My father, John Marston, who passed away at the age of 87, was a dynamic and inspirational businessman, civil engineer, adventurous sailor and longtime governor of education. His drive has always been to find ways for individuals to fulfill their potential – he has achieved this through running family businesses, promoting apprenticeships and supporting numerous charities.
Born in Wandsworth, south-west London, he was the son of Elsie (née Shepherd) and John Marston, who ran the family construction business WJ Marston & Son, established by his grandfather, William Marston. John Jr went to Dulwich College in South London and then Rugby School.
After graduating with an engineering degree from the University of Manchester in 1957, he worked as a junior engineer for Costain.

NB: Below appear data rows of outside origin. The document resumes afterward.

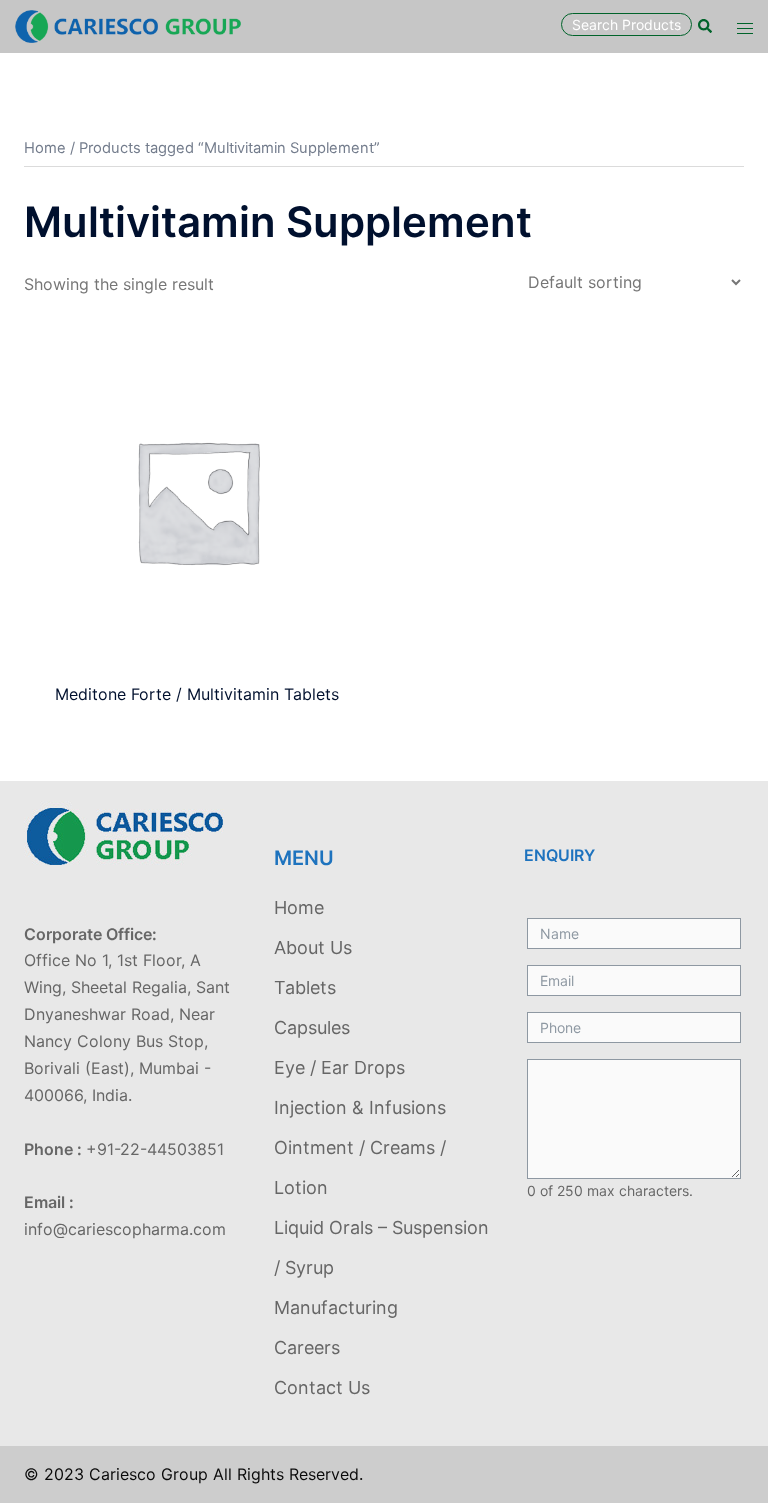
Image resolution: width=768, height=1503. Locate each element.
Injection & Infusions (360, 1107)
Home (45, 148)
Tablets (305, 987)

Various projects range from the development of the new M20 motorway in Kent to the construction of an aircraft refueling stop in the middle of the Indian Ocean, at Gan in the Maldives, with a runway longer than the island it is. -same.
After joining the family business, John managed many diverse WJ Marston building projects over the next four decades: schools, hotels, Tottenham Hale tube station, Kingston School of Architecture, London School Oratory and many residential and commercial developments in South London.
Alongside his professional career, John enjoyed a social and playful life as a mainstay of the Shirley Wanderers Rugby Club, whose members distinguished themselves by stealing the Twickenham crossbar after the 1965 college game in an incident that made the national newspapers, before negotiating his safe return.
Among his achievements was guiding Marston Hotels to become the largest independent hotel group within Best Western UK, winning the AA Hotel Group of the Year award in 2004, before the company was sold in 2006.
He served for 25 years as Governor of the higher education institution Hammersmith College (now West London College), for which he was made an MBE, and was President of the Putney Sea Cadets.
A lifelong sailor – both racing and cruising – he owned the classic 20-ton yacht Clyde Tigris long before her glamorous run to St. Tropez triumphed; in John’s ownership, she was driven to Africa and back.
Later in life his enthusiasm for others to succeed grew into a passion for philanthropy – support for the Woodland Trust which saved many old woods and created new ones; for the University of Manchester, which established a Marston PhD Fellowship in Audiology, as well as funding for pioneering graphene research; and for the Jubilee Sailing Trust to launch its second training sailboat Tenacious.
John believed in the business and not all of his investments were successful. “I’m more of an opportunist than a long-term planner,” he writes. “Once you’ve finished something, move on.”
In 1964, he married Mette Dahl. She survives him, his children, Nicola and Andrew, and five grandchildren.